#### How to complete this task:
Each line with the string "agent" is to be copied from the records below.

#### Input for this task:

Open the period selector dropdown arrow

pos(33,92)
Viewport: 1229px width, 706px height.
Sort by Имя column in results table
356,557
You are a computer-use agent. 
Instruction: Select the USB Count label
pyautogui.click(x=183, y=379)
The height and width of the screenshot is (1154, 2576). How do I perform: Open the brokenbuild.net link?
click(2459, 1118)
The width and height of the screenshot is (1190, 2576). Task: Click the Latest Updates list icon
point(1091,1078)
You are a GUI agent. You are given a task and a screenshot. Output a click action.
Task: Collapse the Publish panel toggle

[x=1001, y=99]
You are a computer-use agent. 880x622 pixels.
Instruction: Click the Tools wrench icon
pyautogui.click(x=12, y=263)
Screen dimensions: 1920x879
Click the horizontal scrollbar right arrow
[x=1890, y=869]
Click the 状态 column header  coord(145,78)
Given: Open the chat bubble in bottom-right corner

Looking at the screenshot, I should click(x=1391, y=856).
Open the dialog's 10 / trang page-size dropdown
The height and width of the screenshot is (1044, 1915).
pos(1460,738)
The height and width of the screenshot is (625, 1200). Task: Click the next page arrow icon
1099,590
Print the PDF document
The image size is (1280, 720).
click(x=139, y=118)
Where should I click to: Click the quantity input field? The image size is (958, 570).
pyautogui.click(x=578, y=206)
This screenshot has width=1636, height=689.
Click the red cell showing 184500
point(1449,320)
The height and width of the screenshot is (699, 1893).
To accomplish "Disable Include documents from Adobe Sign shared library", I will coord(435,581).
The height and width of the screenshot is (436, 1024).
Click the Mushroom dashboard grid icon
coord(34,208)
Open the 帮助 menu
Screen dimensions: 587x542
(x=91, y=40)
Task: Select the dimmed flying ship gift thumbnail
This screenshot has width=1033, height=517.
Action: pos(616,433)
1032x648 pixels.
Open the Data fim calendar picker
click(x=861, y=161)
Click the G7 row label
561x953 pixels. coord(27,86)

#### Problem solution:
You are a computer-use agent. 
You are a GUI agent. You are given a task and a screenshot. Output a click action.
You are a computer-use agent. 880x622 pixels.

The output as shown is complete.